Task item
In the entries below, find the line with "Media & Press Information (478, 2470)" and print exactly every line from there up to and including the line with "Trampoline Deals (173, 2461)", with no other lines.

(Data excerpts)
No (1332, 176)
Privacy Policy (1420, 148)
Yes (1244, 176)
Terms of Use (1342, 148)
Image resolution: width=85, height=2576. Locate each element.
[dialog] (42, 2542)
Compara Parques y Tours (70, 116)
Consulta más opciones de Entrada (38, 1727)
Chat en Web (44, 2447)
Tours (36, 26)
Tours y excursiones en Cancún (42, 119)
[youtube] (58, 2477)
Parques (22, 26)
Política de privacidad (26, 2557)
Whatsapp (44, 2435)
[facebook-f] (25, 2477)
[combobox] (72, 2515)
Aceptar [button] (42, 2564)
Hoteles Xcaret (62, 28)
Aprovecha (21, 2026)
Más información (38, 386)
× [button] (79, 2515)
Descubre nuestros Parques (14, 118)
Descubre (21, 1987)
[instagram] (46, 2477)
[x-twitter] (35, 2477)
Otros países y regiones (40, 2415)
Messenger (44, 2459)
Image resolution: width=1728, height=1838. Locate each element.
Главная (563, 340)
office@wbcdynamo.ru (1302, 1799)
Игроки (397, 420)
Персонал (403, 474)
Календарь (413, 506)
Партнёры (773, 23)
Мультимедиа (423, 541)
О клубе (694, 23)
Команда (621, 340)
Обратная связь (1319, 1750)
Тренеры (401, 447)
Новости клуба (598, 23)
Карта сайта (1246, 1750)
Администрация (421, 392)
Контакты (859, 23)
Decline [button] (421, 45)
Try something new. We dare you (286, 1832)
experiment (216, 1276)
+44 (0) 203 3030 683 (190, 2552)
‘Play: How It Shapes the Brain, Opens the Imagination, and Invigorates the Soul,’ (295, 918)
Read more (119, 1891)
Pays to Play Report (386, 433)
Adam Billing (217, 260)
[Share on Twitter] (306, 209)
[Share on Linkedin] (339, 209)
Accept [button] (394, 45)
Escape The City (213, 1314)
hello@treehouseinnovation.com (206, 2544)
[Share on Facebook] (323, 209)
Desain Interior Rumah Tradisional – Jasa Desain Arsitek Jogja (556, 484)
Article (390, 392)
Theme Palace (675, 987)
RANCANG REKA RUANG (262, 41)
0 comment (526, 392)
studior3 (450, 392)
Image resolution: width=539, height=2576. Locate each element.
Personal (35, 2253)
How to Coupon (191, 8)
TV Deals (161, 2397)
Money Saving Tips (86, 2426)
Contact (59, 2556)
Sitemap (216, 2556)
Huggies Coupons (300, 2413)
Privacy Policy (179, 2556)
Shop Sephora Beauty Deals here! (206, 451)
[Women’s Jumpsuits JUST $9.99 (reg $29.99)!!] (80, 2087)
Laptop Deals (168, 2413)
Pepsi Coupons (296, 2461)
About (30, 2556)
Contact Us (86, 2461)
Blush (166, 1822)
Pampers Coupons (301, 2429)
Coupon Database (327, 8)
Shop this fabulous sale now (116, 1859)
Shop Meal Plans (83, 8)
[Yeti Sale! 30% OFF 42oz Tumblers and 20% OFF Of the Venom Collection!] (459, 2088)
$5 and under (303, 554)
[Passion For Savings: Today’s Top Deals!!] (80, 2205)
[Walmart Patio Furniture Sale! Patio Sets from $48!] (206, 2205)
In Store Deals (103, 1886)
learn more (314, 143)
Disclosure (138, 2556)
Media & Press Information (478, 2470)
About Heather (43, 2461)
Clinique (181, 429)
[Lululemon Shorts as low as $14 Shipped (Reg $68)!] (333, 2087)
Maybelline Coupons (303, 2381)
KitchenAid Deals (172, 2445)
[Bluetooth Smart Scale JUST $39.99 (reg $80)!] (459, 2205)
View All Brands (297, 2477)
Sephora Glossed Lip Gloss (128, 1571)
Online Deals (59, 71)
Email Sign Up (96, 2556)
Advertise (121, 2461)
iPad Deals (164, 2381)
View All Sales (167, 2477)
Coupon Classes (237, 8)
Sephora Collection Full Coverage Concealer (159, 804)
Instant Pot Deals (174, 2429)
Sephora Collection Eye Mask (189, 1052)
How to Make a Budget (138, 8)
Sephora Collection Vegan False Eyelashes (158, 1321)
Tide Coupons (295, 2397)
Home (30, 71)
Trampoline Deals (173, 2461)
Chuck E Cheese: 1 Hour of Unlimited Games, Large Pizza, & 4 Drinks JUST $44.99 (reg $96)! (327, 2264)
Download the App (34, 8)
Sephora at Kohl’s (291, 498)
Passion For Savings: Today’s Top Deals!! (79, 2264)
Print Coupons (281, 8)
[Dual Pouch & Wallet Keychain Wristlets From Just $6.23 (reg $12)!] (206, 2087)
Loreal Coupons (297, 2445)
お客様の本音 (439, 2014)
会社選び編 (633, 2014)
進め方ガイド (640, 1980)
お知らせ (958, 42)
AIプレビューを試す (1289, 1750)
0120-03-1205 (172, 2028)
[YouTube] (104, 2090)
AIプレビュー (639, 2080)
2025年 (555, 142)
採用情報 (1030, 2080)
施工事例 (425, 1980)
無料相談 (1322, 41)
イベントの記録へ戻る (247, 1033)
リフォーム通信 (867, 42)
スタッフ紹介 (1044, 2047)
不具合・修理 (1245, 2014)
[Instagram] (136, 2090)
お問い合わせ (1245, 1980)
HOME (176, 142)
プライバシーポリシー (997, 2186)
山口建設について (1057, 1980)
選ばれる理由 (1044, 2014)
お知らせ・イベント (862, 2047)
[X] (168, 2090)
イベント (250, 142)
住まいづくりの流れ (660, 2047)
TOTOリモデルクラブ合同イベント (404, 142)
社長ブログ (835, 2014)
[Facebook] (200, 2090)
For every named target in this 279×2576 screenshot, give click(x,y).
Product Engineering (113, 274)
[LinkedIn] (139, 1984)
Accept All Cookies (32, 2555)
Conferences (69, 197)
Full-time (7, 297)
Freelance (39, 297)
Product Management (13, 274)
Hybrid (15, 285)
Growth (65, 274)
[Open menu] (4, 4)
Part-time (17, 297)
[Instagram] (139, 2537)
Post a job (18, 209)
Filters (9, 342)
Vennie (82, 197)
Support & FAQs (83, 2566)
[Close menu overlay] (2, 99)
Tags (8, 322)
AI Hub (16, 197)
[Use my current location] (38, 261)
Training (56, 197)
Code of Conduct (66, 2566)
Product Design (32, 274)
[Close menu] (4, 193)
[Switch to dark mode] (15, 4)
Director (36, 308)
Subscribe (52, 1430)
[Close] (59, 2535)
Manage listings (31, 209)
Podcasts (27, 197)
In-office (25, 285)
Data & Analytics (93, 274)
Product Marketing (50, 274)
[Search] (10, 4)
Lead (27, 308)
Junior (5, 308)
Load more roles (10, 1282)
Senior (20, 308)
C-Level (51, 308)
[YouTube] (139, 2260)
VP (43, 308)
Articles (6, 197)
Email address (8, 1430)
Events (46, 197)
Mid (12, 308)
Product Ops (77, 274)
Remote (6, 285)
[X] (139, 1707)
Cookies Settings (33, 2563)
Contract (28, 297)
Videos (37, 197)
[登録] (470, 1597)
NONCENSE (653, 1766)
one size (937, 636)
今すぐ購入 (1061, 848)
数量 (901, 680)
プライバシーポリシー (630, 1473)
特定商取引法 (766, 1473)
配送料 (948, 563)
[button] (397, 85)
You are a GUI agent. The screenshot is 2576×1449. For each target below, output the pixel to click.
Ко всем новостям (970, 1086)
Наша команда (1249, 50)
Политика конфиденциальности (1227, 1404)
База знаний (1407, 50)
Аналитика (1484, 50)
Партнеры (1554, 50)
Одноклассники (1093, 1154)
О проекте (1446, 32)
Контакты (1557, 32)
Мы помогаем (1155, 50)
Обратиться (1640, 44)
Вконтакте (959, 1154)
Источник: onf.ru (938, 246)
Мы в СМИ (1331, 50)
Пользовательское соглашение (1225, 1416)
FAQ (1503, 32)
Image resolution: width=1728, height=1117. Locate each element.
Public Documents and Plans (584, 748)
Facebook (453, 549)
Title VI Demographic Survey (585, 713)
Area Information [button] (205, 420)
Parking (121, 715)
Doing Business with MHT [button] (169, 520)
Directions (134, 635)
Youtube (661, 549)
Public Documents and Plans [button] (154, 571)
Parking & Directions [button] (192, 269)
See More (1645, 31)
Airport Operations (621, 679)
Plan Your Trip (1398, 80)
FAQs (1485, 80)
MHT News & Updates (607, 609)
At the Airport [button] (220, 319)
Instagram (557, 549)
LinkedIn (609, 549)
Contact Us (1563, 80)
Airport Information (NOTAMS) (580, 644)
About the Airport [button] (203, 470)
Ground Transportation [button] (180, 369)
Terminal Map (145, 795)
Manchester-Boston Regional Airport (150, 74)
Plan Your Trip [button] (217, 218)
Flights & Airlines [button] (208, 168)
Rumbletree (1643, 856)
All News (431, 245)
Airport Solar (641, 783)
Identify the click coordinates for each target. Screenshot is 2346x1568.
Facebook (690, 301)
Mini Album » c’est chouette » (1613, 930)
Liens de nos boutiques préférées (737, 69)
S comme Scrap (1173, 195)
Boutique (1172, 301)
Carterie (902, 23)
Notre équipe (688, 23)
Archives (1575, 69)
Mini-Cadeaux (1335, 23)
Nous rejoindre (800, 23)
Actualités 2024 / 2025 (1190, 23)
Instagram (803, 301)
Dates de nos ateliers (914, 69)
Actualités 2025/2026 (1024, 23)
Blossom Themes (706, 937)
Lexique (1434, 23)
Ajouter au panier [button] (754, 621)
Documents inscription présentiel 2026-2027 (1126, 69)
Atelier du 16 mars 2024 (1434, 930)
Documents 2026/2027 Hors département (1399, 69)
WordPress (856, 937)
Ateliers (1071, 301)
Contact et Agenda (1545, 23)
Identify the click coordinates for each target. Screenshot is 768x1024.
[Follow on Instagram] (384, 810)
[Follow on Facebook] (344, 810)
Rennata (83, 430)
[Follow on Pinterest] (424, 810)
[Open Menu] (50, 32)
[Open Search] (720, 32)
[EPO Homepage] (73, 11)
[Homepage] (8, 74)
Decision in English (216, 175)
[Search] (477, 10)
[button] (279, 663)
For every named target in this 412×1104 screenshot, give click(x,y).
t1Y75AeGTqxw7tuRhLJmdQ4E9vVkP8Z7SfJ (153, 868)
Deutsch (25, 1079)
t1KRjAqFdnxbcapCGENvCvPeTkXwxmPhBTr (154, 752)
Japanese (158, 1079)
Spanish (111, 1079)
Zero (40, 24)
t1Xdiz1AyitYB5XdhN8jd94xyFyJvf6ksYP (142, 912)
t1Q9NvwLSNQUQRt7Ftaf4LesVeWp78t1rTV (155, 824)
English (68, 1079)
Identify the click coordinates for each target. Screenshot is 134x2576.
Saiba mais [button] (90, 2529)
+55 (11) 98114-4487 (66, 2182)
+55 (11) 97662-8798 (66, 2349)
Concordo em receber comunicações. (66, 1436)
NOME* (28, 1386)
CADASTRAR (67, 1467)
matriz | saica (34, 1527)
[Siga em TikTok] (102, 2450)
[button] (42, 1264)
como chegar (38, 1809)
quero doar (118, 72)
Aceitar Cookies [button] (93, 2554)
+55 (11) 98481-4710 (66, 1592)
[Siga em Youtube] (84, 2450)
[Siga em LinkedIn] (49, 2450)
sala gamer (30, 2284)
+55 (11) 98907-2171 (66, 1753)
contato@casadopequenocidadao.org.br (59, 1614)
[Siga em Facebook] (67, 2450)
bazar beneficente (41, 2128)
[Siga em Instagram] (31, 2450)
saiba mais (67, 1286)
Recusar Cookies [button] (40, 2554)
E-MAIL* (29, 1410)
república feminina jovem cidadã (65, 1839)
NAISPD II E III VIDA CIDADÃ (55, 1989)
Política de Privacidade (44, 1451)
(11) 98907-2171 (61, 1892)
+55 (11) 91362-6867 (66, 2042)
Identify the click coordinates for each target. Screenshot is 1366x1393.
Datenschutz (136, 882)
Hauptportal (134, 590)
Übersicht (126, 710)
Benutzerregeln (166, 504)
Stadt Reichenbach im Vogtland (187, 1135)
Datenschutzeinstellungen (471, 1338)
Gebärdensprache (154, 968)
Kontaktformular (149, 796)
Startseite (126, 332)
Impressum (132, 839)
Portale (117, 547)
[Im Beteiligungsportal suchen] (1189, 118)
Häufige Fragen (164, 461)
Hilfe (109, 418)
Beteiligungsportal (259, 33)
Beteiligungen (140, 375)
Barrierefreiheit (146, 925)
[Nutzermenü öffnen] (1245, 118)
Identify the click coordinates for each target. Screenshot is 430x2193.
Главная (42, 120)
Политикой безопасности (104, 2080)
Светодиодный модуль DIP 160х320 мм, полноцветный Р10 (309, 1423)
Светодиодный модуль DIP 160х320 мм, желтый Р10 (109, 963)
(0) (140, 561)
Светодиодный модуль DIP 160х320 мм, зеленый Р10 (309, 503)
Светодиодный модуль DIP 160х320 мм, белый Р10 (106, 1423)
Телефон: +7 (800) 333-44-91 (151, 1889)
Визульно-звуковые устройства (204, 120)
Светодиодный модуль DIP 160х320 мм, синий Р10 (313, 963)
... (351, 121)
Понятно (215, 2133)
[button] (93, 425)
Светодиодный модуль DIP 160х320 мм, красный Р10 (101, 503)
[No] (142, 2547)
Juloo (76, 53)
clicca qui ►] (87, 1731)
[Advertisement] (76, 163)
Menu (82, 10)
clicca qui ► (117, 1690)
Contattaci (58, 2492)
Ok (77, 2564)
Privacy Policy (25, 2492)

Solution for this problem
Media & Press Information (478, 2470)
About Heather (43, 2461)
Clinique (181, 429)
[Lululemon Shorts as low as $14 Shipped (Reg $68)!] (333, 2087)
Maybelline Coupons (303, 2381)
KitchenAid Deals (172, 2445)
[Bluetooth Smart Scale JUST $39.99 (reg $80)!] (459, 2205)
View All Brands (297, 2477)
Sephora Glossed Lip Gloss (128, 1571)
Online Deals (59, 71)
Email Sign Up (96, 2556)
Advertise (121, 2461)
iPad Deals (164, 2381)
View All Sales (167, 2477)
Coupon Classes (237, 8)
Sephora Collection Full Coverage Concealer (159, 804)
Instant Pot Deals (174, 2429)
Sephora Collection Eye Mask (189, 1052)
How to Make a Budget (138, 8)
Sephora Collection Vegan False Eyelashes (158, 1321)
Tide Coupons (295, 2397)
Home (30, 71)
Trampoline Deals (173, 2461)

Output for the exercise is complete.